Get the module wrapped in this MetatensorAtomisticModel

Return type:

Module

capabilities() ModelCapabilities[source]

Get the capabilities of the wrapped model

Return type:

ModelCapabilities

metadata() ModelMetadata[source]

Get the metadata of the wrapped model

Return type:

ModelMetadata

requested_neighbor_lists() List[NeighborListOptions][source]

Get the neighbors lists required by the wrapped model or any of the child module.

Return type:

List[NeighborListOptions]

forward(systems: List[System], options: ModelEvaluationOptions, check_consistency: bool) Dict[str, TensorMap][source]

Run the wrapped model and return the corresponding outputs.

Before running the model, this will convert the systems data from the engine unit to the model unit, including all neighbors lists distances.
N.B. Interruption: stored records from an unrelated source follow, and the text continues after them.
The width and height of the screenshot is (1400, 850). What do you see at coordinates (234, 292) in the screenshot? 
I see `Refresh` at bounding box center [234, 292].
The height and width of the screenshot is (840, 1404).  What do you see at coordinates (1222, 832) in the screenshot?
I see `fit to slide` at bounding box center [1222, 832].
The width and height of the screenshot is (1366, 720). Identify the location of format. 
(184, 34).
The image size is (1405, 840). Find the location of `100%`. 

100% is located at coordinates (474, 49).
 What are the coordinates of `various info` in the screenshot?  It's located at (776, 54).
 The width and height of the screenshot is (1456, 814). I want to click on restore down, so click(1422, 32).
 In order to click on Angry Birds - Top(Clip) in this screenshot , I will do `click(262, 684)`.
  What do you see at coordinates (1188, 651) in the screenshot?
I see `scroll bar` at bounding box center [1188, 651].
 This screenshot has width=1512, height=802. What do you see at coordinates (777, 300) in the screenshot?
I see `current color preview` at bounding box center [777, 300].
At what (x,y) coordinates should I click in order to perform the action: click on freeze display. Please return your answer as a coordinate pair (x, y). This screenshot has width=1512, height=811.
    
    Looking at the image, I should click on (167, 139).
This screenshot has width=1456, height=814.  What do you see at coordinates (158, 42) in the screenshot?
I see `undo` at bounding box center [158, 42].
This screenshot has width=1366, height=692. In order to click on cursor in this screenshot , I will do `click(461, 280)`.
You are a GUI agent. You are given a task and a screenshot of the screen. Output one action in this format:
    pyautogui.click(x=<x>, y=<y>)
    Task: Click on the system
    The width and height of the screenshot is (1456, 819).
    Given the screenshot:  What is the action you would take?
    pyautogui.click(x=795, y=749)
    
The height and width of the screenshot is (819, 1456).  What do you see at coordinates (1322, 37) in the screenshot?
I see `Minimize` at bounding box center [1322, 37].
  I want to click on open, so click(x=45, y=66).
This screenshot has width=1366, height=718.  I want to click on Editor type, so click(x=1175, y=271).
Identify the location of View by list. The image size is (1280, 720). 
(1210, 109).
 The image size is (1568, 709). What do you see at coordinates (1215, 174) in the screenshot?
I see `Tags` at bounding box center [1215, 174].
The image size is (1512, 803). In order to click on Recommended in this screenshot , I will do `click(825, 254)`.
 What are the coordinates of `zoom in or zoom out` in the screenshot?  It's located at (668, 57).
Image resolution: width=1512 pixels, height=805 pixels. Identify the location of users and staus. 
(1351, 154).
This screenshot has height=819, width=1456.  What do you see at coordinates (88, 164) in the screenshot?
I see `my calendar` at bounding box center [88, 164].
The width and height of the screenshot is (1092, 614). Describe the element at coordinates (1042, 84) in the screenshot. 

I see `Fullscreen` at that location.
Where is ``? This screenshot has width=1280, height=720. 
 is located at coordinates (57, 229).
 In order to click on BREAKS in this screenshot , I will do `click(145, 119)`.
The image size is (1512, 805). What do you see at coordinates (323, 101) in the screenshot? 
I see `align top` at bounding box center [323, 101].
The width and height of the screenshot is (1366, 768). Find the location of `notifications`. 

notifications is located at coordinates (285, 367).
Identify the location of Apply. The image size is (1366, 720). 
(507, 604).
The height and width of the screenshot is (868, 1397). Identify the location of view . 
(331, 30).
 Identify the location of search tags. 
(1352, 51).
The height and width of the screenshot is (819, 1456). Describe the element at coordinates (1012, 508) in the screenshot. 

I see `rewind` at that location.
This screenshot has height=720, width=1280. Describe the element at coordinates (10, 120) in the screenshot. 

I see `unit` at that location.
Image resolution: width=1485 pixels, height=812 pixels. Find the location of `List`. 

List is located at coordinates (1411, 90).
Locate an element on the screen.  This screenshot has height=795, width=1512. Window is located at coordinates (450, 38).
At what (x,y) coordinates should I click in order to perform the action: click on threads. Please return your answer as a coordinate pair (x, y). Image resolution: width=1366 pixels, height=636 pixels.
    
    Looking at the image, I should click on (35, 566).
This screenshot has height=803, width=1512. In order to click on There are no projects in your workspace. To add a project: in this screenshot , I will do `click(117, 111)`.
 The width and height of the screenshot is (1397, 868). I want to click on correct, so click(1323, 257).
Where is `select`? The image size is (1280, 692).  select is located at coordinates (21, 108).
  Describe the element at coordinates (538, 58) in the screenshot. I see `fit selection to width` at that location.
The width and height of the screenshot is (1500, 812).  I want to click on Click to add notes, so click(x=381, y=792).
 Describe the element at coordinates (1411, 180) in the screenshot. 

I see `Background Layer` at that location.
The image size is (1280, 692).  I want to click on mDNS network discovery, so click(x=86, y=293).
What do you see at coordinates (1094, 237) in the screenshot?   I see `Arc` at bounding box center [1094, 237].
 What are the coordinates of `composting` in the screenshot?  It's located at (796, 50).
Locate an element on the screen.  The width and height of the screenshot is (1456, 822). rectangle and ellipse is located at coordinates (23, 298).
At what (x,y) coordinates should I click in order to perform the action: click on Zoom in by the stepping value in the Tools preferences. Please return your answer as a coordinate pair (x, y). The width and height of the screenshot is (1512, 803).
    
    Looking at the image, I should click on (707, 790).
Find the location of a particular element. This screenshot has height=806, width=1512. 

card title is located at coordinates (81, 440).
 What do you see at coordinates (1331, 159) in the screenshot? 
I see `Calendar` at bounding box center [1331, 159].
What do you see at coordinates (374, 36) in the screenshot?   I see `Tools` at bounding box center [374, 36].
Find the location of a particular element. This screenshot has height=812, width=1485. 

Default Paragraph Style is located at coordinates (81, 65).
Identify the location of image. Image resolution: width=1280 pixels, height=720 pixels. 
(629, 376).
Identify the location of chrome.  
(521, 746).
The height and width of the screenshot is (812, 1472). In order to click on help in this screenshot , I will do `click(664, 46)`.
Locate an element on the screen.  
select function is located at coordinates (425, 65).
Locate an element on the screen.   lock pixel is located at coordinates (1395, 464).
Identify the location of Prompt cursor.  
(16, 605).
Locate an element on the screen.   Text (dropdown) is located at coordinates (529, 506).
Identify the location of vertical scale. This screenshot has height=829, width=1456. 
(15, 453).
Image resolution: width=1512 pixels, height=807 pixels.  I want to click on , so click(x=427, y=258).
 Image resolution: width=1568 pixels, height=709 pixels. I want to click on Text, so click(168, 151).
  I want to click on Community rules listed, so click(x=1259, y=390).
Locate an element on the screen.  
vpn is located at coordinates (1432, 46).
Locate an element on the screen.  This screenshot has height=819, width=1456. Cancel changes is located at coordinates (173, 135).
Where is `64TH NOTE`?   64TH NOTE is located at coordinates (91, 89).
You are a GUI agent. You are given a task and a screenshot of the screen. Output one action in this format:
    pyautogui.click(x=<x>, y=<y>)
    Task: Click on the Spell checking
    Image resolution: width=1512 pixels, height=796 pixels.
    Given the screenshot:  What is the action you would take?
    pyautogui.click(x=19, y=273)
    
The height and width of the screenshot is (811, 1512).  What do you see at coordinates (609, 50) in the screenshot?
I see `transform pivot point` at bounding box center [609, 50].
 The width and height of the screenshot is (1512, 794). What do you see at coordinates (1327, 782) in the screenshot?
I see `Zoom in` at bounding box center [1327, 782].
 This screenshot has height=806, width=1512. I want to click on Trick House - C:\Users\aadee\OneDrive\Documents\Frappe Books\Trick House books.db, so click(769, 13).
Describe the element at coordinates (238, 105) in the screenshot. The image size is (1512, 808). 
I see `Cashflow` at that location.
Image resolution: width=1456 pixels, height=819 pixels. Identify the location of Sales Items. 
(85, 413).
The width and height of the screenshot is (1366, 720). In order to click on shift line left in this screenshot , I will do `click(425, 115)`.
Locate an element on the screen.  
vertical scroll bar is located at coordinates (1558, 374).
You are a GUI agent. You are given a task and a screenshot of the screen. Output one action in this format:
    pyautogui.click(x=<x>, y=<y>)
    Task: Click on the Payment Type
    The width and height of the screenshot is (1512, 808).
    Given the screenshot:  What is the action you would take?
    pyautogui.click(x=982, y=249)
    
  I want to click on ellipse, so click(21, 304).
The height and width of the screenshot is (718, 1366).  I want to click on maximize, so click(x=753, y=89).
After running the model, this will convert all the outputs from the model units to the engine units.

Parameters:
  • systems (List[System]) – input systems on which we should run the model. The systems should already contain all neighbors lists corresponding to the options in requested_neighbor_lists().

  • options (ModelEvaluationOptions) – options for this run of the model

  • check_consistency (bool) – Should we run additional check that everything is consistent? This should be set to True when verifying a model, and to False once you are sure everything is running fine.

Returns:

A dictionary containing all the model outputs

Return type:

Dict[str, TensorMap]

export(file: str, collect_extensions: str | None = None)[source]

Export this model to a file that can then be loaded by simulation engine.

Parameters:
  • file (str) – where to save the model. This can be a path or a file-like object.

  • collect_extensions (str | None) – if not None, all currently loaded PyTorch extension will be collected in this directory. If this directory already exists, it is removed and re-created.